What you are asked to do: Transcribe each of the following items verbatim, keeping every line in its original order.

Material for this exercise:
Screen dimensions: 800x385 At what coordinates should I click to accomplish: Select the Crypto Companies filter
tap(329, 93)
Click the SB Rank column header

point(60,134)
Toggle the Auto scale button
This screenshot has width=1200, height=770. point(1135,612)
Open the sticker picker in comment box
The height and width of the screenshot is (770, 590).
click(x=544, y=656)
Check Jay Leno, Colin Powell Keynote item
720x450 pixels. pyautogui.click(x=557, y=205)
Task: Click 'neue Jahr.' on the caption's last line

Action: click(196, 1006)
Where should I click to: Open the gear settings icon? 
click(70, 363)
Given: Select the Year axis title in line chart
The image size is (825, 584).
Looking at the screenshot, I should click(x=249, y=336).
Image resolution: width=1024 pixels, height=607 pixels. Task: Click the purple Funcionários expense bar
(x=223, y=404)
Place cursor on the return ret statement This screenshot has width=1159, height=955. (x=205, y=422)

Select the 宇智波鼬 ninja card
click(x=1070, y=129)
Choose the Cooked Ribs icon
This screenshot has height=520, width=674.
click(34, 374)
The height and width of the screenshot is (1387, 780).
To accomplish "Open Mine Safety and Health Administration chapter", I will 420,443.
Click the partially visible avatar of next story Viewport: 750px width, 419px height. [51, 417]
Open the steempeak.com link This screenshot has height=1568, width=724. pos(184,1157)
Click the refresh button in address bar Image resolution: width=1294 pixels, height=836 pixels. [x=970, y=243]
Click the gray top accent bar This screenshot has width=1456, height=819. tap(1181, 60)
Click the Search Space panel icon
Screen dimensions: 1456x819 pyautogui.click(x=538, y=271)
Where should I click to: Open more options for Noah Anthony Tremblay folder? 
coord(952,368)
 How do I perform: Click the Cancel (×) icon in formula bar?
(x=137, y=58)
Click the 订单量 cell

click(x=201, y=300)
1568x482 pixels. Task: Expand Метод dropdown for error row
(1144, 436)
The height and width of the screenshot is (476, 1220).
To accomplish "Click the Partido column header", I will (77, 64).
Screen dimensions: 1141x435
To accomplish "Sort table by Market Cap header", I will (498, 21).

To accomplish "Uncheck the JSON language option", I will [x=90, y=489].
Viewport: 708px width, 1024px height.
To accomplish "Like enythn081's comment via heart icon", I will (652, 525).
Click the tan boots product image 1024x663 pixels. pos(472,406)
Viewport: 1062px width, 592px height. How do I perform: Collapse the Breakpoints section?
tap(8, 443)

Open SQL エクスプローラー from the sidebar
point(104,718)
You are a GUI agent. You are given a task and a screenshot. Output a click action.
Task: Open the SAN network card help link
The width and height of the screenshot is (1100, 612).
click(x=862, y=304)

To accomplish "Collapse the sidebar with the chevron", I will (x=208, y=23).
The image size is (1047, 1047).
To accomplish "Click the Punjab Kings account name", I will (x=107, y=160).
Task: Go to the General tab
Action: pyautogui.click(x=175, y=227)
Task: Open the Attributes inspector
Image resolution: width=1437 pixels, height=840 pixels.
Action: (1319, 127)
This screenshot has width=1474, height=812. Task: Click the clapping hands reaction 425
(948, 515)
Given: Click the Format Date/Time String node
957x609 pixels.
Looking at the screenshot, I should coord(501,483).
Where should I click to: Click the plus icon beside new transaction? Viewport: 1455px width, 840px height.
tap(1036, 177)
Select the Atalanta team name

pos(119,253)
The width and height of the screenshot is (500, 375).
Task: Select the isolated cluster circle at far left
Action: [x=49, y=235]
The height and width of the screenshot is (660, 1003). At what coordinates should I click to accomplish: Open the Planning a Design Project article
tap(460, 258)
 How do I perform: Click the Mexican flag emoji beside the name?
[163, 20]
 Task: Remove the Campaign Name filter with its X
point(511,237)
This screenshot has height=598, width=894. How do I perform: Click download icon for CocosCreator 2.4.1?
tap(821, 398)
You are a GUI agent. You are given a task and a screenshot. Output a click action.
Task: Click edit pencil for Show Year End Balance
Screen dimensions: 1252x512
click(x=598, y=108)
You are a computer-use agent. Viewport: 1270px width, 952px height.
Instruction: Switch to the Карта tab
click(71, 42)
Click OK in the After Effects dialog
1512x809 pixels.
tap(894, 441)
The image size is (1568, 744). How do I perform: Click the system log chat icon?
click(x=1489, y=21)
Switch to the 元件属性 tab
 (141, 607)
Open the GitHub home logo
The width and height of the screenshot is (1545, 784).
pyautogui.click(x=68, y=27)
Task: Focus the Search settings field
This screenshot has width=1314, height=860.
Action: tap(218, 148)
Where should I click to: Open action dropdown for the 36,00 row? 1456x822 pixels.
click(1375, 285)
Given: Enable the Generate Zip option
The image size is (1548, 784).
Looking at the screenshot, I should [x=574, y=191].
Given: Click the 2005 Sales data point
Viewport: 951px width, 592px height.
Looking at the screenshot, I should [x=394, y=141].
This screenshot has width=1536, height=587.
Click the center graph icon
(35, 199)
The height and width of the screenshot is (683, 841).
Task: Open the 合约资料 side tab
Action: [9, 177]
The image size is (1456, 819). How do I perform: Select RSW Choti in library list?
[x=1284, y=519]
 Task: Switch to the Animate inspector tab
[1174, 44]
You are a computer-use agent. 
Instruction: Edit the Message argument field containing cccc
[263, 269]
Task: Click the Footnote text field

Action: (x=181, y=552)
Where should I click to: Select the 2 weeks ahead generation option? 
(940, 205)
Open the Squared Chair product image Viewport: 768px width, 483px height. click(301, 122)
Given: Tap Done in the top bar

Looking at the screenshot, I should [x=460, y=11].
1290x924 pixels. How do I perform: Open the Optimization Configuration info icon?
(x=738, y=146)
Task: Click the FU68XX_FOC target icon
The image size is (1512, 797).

Output for this exercise:
Screen dimensions: 800x385 At what coordinates should I click to accomplish: Select the Crypto Companies filter
tap(329, 93)
Click the SB Rank column header

point(60,134)
Toggle the Auto scale button
This screenshot has width=1200, height=770. point(1135,612)
Open the sticker picker in comment box
The height and width of the screenshot is (770, 590).
click(x=544, y=656)
Check Jay Leno, Colin Powell Keynote item
720x450 pixels. pyautogui.click(x=557, y=205)
Task: Click 'neue Jahr.' on the caption's last line

Action: click(196, 1006)
Where should I click to: Open the gear settings icon? 
click(70, 363)
Given: Select the Year axis title in line chart
The image size is (825, 584).
Looking at the screenshot, I should click(x=249, y=336).
Image resolution: width=1024 pixels, height=607 pixels. Task: Click the purple Funcionários expense bar
(x=223, y=404)
Place cursor on the return ret statement This screenshot has width=1159, height=955. (x=205, y=422)

Select the 宇智波鼬 ninja card
click(x=1070, y=129)
Choose the Cooked Ribs icon
This screenshot has height=520, width=674.
click(34, 374)
The height and width of the screenshot is (1387, 780).
To accomplish "Open Mine Safety and Health Administration chapter", I will 420,443.
Click the partially visible avatar of next story Viewport: 750px width, 419px height. [51, 417]
Open the steempeak.com link This screenshot has height=1568, width=724. pos(184,1157)
Click the refresh button in address bar Image resolution: width=1294 pixels, height=836 pixels. [x=970, y=243]
Click the gray top accent bar This screenshot has width=1456, height=819. tap(1181, 60)
Click the Search Space panel icon
Screen dimensions: 1456x819 pyautogui.click(x=538, y=271)
Where should I click to: Open more options for Noah Anthony Tremblay folder? 
coord(952,368)
 How do I perform: Click the Cancel (×) icon in formula bar?
(x=137, y=58)
Click the 订单量 cell

click(x=201, y=300)
1568x482 pixels. Task: Expand Метод dropdown for error row
(1144, 436)
The height and width of the screenshot is (476, 1220).
To accomplish "Click the Partido column header", I will (77, 64).
Screen dimensions: 1141x435
To accomplish "Sort table by Market Cap header", I will (498, 21).

To accomplish "Uncheck the JSON language option", I will [x=90, y=489].
Viewport: 708px width, 1024px height.
To accomplish "Like enythn081's comment via heart icon", I will (652, 525).
Click the tan boots product image 1024x663 pixels. pos(472,406)
Viewport: 1062px width, 592px height. How do I perform: Collapse the Breakpoints section?
tap(8, 443)

Open SQL エクスプローラー from the sidebar
point(104,718)
You are a GUI agent. You are given a task and a screenshot. Output a click action.
Task: Open the SAN network card help link
The width and height of the screenshot is (1100, 612).
click(x=862, y=304)

To accomplish "Collapse the sidebar with the chevron", I will (x=208, y=23).
The image size is (1047, 1047).
To accomplish "Click the Punjab Kings account name", I will (x=107, y=160).
Task: Go to the General tab
Action: pyautogui.click(x=175, y=227)
Task: Open the Attributes inspector
Image resolution: width=1437 pixels, height=840 pixels.
Action: (1319, 127)
This screenshot has width=1474, height=812. Task: Click the clapping hands reaction 425
(948, 515)
Given: Click the Format Date/Time String node
957x609 pixels.
Looking at the screenshot, I should coord(501,483).
Where should I click to: Click the plus icon beside new transaction? Viewport: 1455px width, 840px height.
tap(1036, 177)
Select the Atalanta team name

pos(119,253)
The width and height of the screenshot is (500, 375).
Task: Select the isolated cluster circle at far left
Action: [x=49, y=235]
The height and width of the screenshot is (660, 1003). At what coordinates should I click to accomplish: Open the Planning a Design Project article
tap(460, 258)
 How do I perform: Click the Mexican flag emoji beside the name?
[163, 20]
 Task: Remove the Campaign Name filter with its X
point(511,237)
This screenshot has height=598, width=894. How do I perform: Click download icon for CocosCreator 2.4.1?
tap(821, 398)
You are a GUI agent. You are given a task and a screenshot. Output a click action.
Task: Click edit pencil for Show Year End Balance
Screen dimensions: 1252x512
click(x=598, y=108)
You are a computer-use agent. Viewport: 1270px width, 952px height.
Instruction: Switch to the Карта tab
click(71, 42)
Click OK in the After Effects dialog
1512x809 pixels.
tap(894, 441)
The image size is (1568, 744). How do I perform: Click the system log chat icon?
click(x=1489, y=21)
Switch to the 元件属性 tab
 (141, 607)
Open the GitHub home logo
The width and height of the screenshot is (1545, 784).
pyautogui.click(x=68, y=27)
Task: Focus the Search settings field
This screenshot has width=1314, height=860.
Action: tap(218, 148)
Where should I click to: Open action dropdown for the 36,00 row? 1456x822 pixels.
click(1375, 285)
Given: Enable the Generate Zip option
The image size is (1548, 784).
Looking at the screenshot, I should [x=574, y=191].
Given: Click the 2005 Sales data point
Viewport: 951px width, 592px height.
Looking at the screenshot, I should [x=394, y=141].
This screenshot has width=1536, height=587.
Click the center graph icon
(35, 199)
The height and width of the screenshot is (683, 841).
Task: Open the 合约资料 side tab
Action: [9, 177]
The image size is (1456, 819). How do I perform: Select RSW Choti in library list?
[x=1284, y=519]
 Task: Switch to the Animate inspector tab
[1174, 44]
You are a computer-use agent. 
Instruction: Edit the Message argument field containing cccc
[263, 269]
Task: Click the Footnote text field

Action: (x=181, y=552)
Where should I click to: Select the 2 weeks ahead generation option? 
(940, 205)
Open the Squared Chair product image Viewport: 768px width, 483px height. click(301, 122)
Given: Tap Done in the top bar

Looking at the screenshot, I should [x=460, y=11].
1290x924 pixels. How do I perform: Open the Optimization Configuration info icon?
(x=738, y=146)
Task: Click the FU68XX_FOC target icon
The image size is (1512, 797).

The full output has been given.